Pourquoi un ralentissement de l'IA ne serait pas qu'une mauvaise chose
Les signaux quant à un éventuel plateau de l'IA sont donc mixtes. Mais même à supposer que les progrès de la technologie commencent à ralentir, ce ne serait pas forcément négatif pour l'économie. En effet, tous les cycles d'innovation sont constitués de périodes d'essors suivies de krachs tout aussi spectaculaires. Dans son livre Technological Revolutions and Financial Capital: The Dynamics of Bubbles and Golden Ages, l'historienne Carlota Perez montre que, durant chaque grande révolution technologique, de la révolution industrielle à celle des NTIC, une première période fortement disruptive s'accompagne toujours d'un surinvestissement et d'une bulle financière. Cette bulle a d'ailleurs son avantage, puisqu'elle offre les financements nécessaires pour construire les infrastructures qui permettront ensuite l'essor de la technologie.

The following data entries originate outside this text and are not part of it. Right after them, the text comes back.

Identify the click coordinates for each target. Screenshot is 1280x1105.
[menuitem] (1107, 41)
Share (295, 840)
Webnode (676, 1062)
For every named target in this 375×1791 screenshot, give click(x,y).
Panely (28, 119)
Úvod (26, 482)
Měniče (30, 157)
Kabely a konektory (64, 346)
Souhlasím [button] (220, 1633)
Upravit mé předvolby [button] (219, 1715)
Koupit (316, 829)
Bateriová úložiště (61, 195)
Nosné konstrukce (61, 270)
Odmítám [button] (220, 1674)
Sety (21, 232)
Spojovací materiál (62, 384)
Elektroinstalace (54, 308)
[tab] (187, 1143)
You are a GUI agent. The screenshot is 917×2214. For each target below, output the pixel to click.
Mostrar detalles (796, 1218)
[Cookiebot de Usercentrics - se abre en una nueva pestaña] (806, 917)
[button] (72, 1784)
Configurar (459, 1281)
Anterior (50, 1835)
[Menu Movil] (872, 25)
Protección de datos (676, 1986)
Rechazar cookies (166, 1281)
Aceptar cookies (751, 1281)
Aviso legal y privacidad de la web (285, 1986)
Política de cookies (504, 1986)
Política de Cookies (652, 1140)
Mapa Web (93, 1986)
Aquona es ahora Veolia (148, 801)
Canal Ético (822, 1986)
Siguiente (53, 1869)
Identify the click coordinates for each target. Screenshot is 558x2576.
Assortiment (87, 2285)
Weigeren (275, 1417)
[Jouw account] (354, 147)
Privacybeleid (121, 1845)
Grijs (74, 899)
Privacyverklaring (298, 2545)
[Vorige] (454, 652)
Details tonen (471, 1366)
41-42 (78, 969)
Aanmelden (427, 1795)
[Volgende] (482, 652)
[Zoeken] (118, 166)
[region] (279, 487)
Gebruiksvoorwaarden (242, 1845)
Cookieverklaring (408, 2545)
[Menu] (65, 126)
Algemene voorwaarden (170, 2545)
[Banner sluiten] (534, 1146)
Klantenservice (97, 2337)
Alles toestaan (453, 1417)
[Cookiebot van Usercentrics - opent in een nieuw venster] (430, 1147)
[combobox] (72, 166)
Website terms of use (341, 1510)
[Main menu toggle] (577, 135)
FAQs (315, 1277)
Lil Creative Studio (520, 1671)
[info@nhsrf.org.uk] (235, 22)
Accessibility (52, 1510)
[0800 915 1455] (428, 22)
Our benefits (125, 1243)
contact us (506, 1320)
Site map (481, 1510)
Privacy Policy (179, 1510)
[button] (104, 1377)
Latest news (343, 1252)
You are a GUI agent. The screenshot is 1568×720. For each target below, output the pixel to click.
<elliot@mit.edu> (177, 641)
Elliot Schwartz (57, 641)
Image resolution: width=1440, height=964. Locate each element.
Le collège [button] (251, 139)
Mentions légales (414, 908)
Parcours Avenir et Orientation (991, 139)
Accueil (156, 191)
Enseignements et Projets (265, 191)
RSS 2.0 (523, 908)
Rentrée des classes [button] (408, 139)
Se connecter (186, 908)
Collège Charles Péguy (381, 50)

L'éclatement de la bulle permet ensuite d'assainir le marché et de donner à la technologie le temps d'infuser dans la société après une forte période de croissance, tout en donnant aux autorités la latitude pour adopter de nouvelles régulations adéquates. Ainsi, à la fin du XIXe siècle, les gouvernements ont-ils adopté des lois antimonopoles pour limiter le pouvoir des nouveaux conglomérats industriels, et mis en place l'Etat-providence pour protéger les ouvriers précarisés. De même, un ralentissement de la croissance de l'IA, qui progresse à un rythme effréné depuis le lancement de ChatGPT, permettrait aux entreprises, qui se sentent vite dépassées face à la rapidité des changements technologiques, de planifier plus sereinement l'adoption de celle-ci et d'en extraire la substantifique moelle.